Tous les cris les SOS (1985)
Face B de « L’Aziza » devenue à part entière l’une de ses chansons les plus aimées, « Tous les cris les S.O.S. » est une prière laïque, un appel jeté dans le vide. La mélodie, ample et déchirante, épouse un texte qui parle de détresse et d’espérance mêlées. Reprise sur toutes les scènes, chantée par des chœurs entiers, elle est devenue un patrimoine commun — de celles qu’on fredonne sans même savoir à quel point elles nous habitent.
Sauver l’amour (1986)
Ce sera son dernier grand titre. « Sauver l’amour », chanson-titre de l’album, sort en single au moment même où Balavoine trouve la mort dans un accident d’hélicoptère lors du Paris-Dakar, le 14 janvier 1986. Le morceau, qui convoque les misères du monde pour mieux exalter l’urgence d’aimer, prend dès lors une résonance tragique. En l’écoutant aujourd’hui, on entend le testament d’un artiste de trente-trois ans qui n’aura jamais cessé de croire que la chanson pouvait réparer un peu le monde.
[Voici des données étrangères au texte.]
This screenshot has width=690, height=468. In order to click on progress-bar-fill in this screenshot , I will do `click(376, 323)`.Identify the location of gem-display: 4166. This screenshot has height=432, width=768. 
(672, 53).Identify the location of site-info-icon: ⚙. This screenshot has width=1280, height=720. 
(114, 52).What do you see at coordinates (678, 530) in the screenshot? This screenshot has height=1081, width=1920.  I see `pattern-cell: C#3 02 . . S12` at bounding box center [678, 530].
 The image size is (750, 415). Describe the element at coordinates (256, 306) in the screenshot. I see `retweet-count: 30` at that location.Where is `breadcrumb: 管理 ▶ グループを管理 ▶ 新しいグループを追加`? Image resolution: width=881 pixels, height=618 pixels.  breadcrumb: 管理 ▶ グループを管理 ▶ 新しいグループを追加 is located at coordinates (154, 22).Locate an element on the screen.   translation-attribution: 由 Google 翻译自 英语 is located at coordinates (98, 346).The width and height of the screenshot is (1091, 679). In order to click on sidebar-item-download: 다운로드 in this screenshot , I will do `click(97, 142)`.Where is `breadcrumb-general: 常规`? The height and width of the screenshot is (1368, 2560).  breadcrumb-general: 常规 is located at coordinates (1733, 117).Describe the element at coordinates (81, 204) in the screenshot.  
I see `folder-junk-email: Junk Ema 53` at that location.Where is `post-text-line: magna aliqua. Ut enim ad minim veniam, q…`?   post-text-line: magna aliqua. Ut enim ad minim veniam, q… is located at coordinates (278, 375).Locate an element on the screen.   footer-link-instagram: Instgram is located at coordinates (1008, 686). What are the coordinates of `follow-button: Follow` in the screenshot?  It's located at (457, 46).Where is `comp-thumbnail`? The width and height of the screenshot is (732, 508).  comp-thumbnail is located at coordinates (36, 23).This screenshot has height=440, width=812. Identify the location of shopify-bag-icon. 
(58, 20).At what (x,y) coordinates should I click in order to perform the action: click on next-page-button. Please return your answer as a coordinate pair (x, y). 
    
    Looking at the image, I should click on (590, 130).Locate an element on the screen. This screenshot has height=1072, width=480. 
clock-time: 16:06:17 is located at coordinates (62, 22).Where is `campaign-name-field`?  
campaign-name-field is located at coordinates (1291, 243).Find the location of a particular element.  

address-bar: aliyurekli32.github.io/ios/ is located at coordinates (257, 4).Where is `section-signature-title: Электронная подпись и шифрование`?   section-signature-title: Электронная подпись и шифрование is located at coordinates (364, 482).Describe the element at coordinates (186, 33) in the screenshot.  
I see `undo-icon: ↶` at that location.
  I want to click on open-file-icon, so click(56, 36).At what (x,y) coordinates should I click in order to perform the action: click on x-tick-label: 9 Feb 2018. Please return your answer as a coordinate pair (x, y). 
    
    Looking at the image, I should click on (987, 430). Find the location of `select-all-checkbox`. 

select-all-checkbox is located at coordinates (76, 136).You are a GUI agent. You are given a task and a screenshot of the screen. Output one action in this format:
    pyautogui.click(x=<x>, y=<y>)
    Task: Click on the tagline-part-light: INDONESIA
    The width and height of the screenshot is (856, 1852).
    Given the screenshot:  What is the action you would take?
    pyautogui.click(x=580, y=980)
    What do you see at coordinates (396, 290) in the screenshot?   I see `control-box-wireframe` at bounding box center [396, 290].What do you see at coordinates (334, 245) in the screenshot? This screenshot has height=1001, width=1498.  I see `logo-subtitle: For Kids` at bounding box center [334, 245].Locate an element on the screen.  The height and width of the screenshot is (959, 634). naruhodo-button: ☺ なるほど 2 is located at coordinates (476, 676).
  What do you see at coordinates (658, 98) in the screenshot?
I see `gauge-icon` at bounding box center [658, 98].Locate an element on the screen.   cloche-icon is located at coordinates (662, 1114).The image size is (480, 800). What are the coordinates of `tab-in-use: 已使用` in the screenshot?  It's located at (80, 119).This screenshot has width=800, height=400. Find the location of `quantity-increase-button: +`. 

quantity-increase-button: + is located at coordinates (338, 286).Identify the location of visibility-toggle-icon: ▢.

Dix titres ne suffisent évidemment pas à embrasser une œuvre aussi dense — on aurait pu convoquer « Quand on arrive en ville », « SOS d’un terrien en détresse » ou « Petit homme mort au combat ». Mais de « Lady Marlène » à « Sauver l’amour », c’est déjà tout un parcours qui se dessine : celui d’un homme pressé, généreux et révolté, dont les chansons continuent, génération après génération, de trouver preneur.